SHORT EXERCISE >> Convert the records below into a Markdown table with a Row column that numbers each line and a Line column that holds the line itself. Leave out the blank lines.

DATA FOR THE TASK >>

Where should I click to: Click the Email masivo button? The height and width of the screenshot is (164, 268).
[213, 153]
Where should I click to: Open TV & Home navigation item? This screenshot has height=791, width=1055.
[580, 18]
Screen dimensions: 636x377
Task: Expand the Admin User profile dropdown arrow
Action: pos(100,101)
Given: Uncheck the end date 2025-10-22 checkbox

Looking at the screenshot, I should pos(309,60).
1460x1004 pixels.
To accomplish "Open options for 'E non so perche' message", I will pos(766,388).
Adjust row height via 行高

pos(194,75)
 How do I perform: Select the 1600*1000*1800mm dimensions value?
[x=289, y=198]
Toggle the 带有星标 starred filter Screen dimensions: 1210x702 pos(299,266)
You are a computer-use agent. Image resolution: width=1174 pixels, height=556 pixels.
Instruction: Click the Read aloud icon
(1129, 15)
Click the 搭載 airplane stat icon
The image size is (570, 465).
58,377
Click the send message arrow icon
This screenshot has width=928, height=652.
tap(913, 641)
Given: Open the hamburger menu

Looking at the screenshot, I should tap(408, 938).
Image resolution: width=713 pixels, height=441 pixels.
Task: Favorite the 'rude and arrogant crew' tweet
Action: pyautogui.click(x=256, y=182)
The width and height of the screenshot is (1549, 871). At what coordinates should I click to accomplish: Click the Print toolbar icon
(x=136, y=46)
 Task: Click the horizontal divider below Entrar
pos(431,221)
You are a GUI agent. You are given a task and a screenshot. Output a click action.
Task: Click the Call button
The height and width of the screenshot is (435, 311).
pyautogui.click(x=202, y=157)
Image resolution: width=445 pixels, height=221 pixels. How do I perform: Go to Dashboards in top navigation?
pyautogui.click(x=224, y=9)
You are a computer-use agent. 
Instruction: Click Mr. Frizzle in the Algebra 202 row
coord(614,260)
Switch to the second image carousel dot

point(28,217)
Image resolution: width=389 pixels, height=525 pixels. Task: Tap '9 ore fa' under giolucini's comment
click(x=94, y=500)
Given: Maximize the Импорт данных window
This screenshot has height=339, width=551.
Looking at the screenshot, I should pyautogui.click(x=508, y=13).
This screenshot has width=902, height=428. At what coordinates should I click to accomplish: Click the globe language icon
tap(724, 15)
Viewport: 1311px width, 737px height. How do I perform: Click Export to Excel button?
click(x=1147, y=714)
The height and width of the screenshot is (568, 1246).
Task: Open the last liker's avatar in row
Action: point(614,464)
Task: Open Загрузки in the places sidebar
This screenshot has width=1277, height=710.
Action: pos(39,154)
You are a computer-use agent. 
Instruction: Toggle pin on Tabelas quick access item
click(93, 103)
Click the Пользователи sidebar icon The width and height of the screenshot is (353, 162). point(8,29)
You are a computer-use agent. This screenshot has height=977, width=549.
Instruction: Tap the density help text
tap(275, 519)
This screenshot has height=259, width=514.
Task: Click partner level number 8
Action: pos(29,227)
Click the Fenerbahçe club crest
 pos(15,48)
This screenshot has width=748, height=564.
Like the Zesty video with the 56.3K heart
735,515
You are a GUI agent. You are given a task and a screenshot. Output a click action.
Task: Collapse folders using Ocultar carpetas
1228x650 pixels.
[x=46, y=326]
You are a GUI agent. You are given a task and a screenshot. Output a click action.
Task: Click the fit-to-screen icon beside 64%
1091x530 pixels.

OUTPUT OF THE TASK >>
| Row | Line |
|---|---|
| 1 | Where should I click to: Click the Email masivo button? The height and width of the screenshot is (164, 268). |
| 2 | [213, 153] |
| 3 | Where should I click to: Open TV & Home navigation item? This screenshot has height=791, width=1055. |
| 4 | [580, 18] |
| 5 | Screen dimensions: 636x377 |
| 6 | Task: Expand the Admin User profile dropdown arrow |
| 7 | Action: pos(100,101) |
| 8 | Given: Uncheck the end date 2025-10-22 checkbox |
| 9 | Looking at the screenshot, I should pos(309,60). |
| 10 | 1460x1004 pixels. |
| 11 | To accomplish "Open options for 'E non so perche' message", I will pos(766,388). |
| 12 | Adjust row height via 行高 |
| 13 | pos(194,75) |
| 14 |  How do I perform: Select the 1600*1000*1800mm dimensions value? |
| 15 | [x=289, y=198] |
| 16 | Toggle the 带有星标 starred filter Screen dimensions: 1210x702 pos(299,266) |
| 17 | You are a computer-use agent. Image resolution: width=1174 pixels, height=556 pixels. |
| 18 | Instruction: Click the Read aloud icon |
| 19 | (1129, 15) |
| 20 | Click the 搭載 airplane stat icon |
| 21 | The image size is (570, 465). |
| 22 | 58,377 |
| 23 | Click the send message arrow icon |
| 24 | This screenshot has width=928, height=652. |
| 25 | tap(913, 641) |
| 26 | Given: Open the hamburger menu |
| 27 | Looking at the screenshot, I should tap(408, 938). |
| 28 | Image resolution: width=713 pixels, height=441 pixels. |
| 29 | Task: Favorite the 'rude and arrogant crew' tweet |
| 30 | Action: pyautogui.click(x=256, y=182) |
| 31 | The width and height of the screenshot is (1549, 871). At what coordinates should I click to accomplish: Click the Print toolbar icon |
| 32 | (x=136, y=46) |
| 33 |  Task: Click the horizontal divider below Entrar |
| 34 | pos(431,221) |
| 35 | You are a GUI agent. You are given a task and a screenshot. Output a click action. |
| 36 | Task: Click the Call button |
| 37 | The height and width of the screenshot is (435, 311). |
| 38 | pyautogui.click(x=202, y=157) |
| 39 | Image resolution: width=445 pixels, height=221 pixels. How do I perform: Go to Dashboards in top navigation? |
| 40 | pyautogui.click(x=224, y=9) |
| 41 | You are a computer-use agent.  |
| 42 | Instruction: Click Mr. Frizzle in the Algebra 202 row |
| 43 | coord(614,260) |
| 44 | Switch to the second image carousel dot |
| 45 | point(28,217) |
| 46 | Image resolution: width=389 pixels, height=525 pixels. Task: Tap '9 ore fa' under giolucini's comment |
| 47 | click(x=94, y=500) |
| 48 | Given: Maximize the Импорт данных window |
| 49 | This screenshot has height=339, width=551. |
| 50 | Looking at the screenshot, I should pyautogui.click(x=508, y=13). |
| 51 | This screenshot has width=902, height=428. At what coordinates should I click to accomplish: Click the globe language icon |
| 52 | tap(724, 15) |
| 53 | Viewport: 1311px width, 737px height. How do I perform: Click Export to Excel button? |
| 54 | click(x=1147, y=714) |
| 55 | The height and width of the screenshot is (568, 1246). |
| 56 | Task: Open the last liker's avatar in row |
| 57 | Action: point(614,464) |
| 58 | Task: Open Загрузки in the places sidebar |
| 59 | This screenshot has width=1277, height=710. |
| 60 | Action: pos(39,154) |
| 61 | You are a computer-use agent.  |
| 62 | Instruction: Toggle pin on Tabelas quick access item |
| 63 | click(93, 103) |
| 64 | Click the Пользователи sidebar icon The width and height of the screenshot is (353, 162). point(8,29) |
| 65 | You are a computer-use agent. This screenshot has height=977, width=549. |
| 66 | Instruction: Tap the density help text |
| 67 | tap(275, 519) |
| 68 | This screenshot has height=259, width=514. |
| 69 | Task: Click partner level number 8 |
| 70 | Action: pos(29,227) |
| 71 | Click the Fenerbahçe club crest |
| 72 |  pos(15,48) |
| 73 | This screenshot has width=748, height=564. |
| 74 | Like the Zesty video with the 56.3K heart |
| 75 | 735,515 |
| 76 | You are a GUI agent. You are given a task and a screenshot. Output a click action. |
| 77 | Task: Collapse folders using Ocultar carpetas |
| 78 | 1228x650 pixels. |
| 79 | [x=46, y=326] |
| 80 | You are a GUI agent. You are given a task and a screenshot. Output a click action. |
| 81 | Task: Click the fit-to-screen icon beside 64% |
| 82 | 1091x530 pixels. |